- [Your instructions] If an entry holds an image, leave that image out and transcribe everything else exactly.

★ ★ ★ ★ ★

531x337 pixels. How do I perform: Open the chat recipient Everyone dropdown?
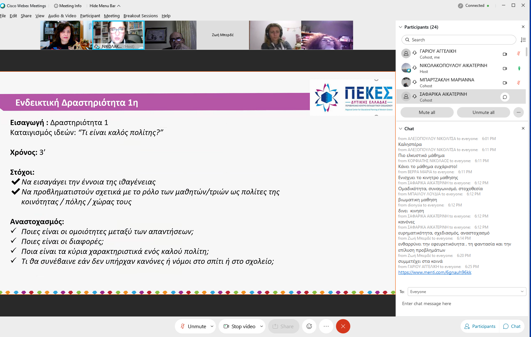(x=467, y=292)
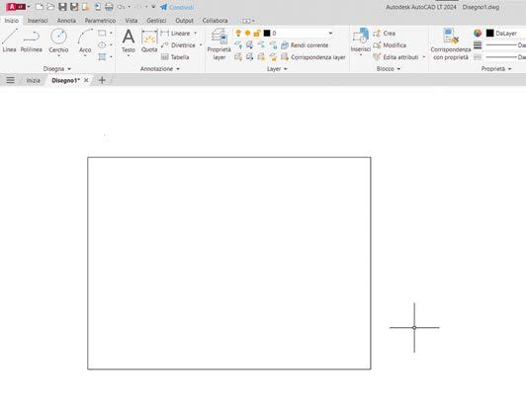Click the DaLayer black color swatch
This screenshot has width=526, height=411.
[x=489, y=33]
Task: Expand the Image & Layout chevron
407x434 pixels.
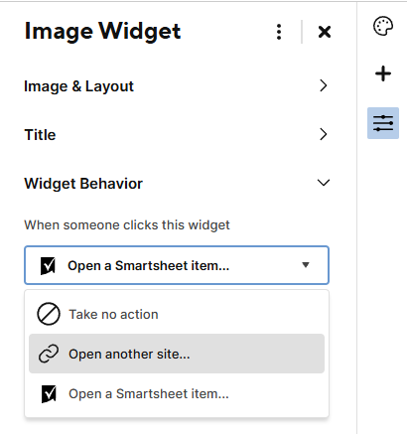Action: [x=324, y=85]
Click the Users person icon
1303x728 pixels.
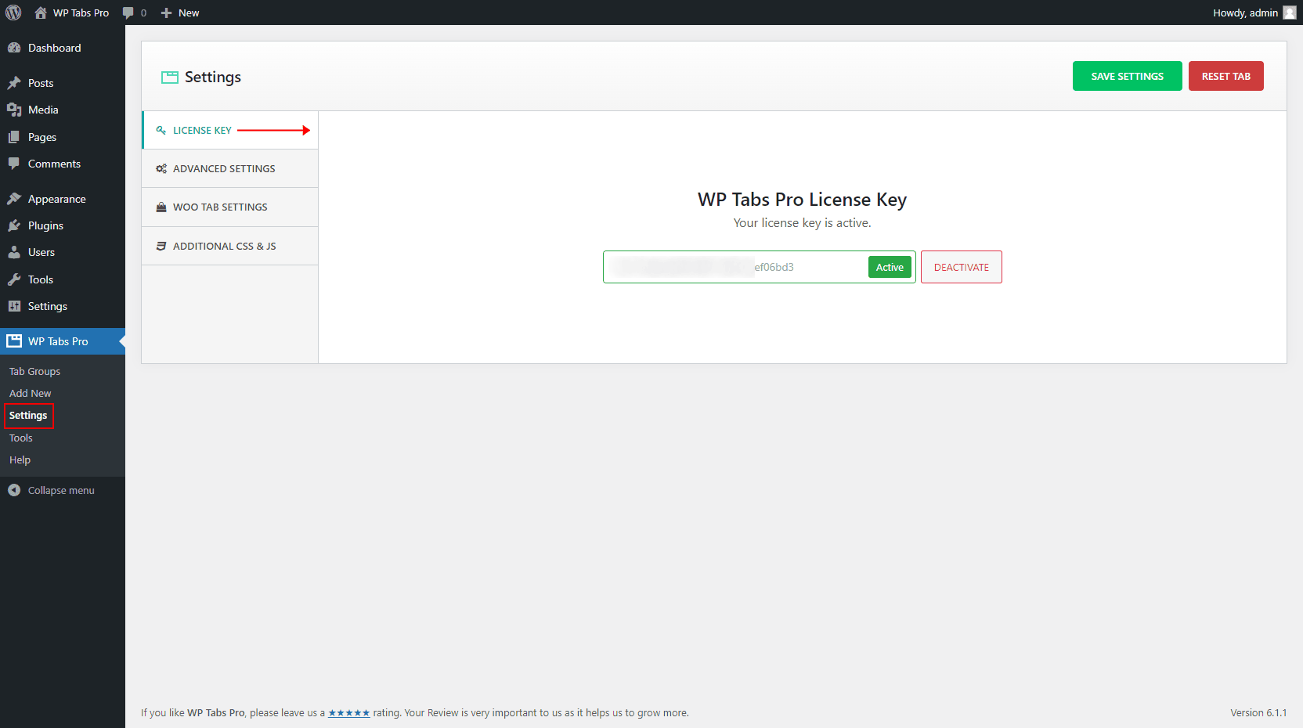coord(14,252)
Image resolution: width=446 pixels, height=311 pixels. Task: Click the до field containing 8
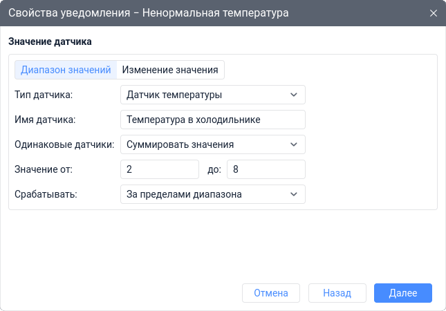(x=266, y=169)
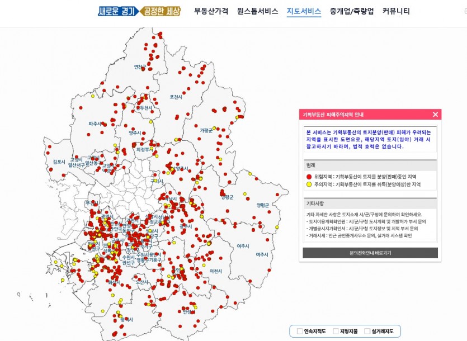Open the 부동산가격 menu
Image resolution: width=467 pixels, height=341 pixels.
point(211,11)
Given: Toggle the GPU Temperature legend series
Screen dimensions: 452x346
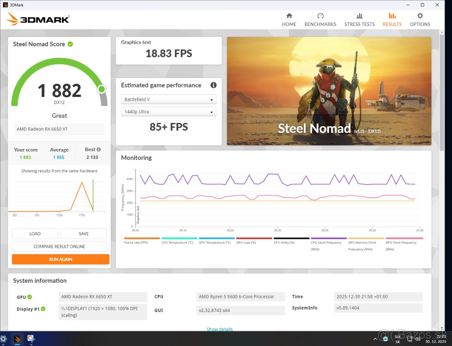Looking at the screenshot, I should (216, 242).
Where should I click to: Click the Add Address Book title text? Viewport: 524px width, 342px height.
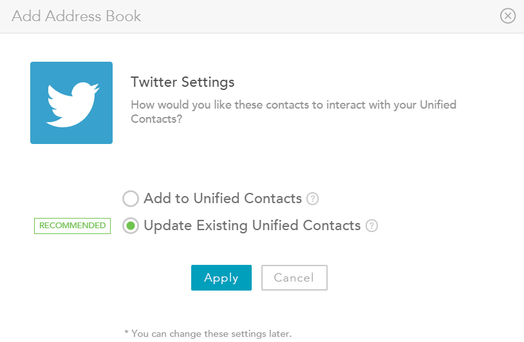76,16
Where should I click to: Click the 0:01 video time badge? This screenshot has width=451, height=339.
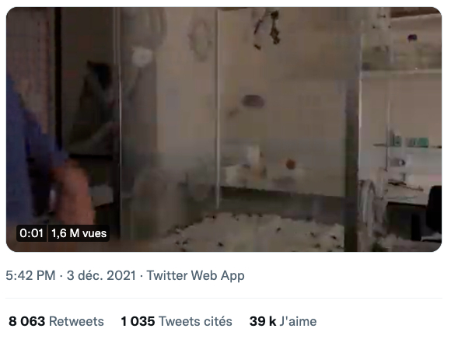pos(31,233)
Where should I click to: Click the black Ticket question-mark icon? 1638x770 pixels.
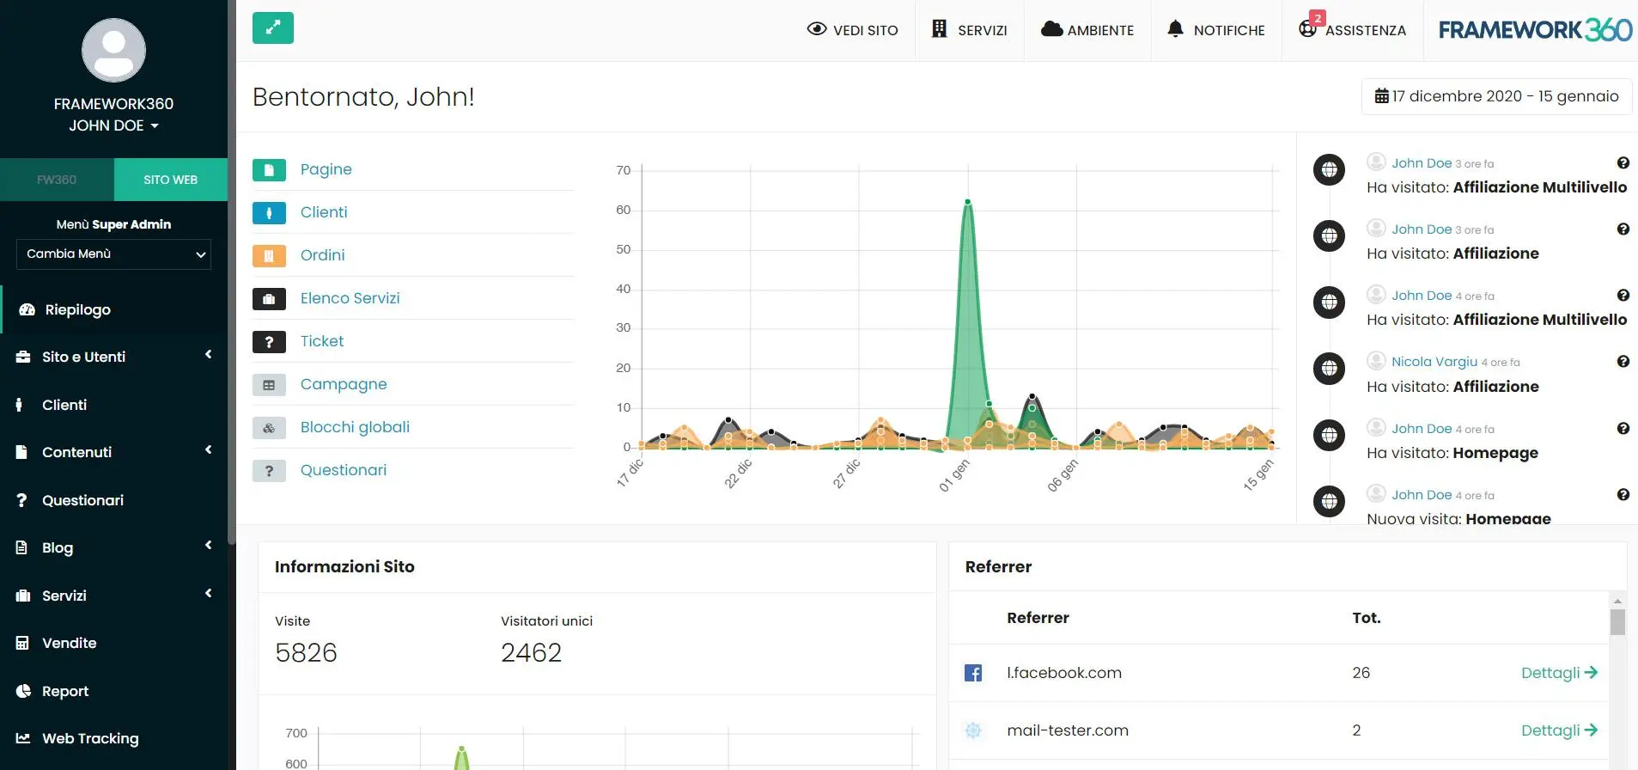coord(269,342)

★ ★ ★ ★ ★

- [Task response]
531x337 pixels. How do I perform: Open the chat recipient Everyone dropdown?
(x=467, y=292)
Click the DaLayer black color swatch
This screenshot has width=526, height=411.
[x=489, y=33]
Task: Expand the Image & Layout chevron
407x434 pixels.
Action: [x=324, y=85]
Click the Users person icon
1303x728 pixels.
coord(14,252)
Image resolution: width=446 pixels, height=311 pixels. Task: Click the до field containing 8
(x=266, y=169)
Open the 부동산가격 menu
Image resolution: width=467 pixels, height=341 pixels.
point(211,11)
Given: Toggle the GPU Temperature legend series
Screen dimensions: 452x346
Looking at the screenshot, I should (216, 242).
Where should I click to: Click the Add Address Book title text? Viewport: 524px width, 342px height.
76,16
Where should I click to: Click the 0:01 video time badge? This screenshot has width=451, height=339.
pos(31,233)
Where should I click to: Click the black Ticket question-mark icon? 1638x770 pixels.
coord(269,342)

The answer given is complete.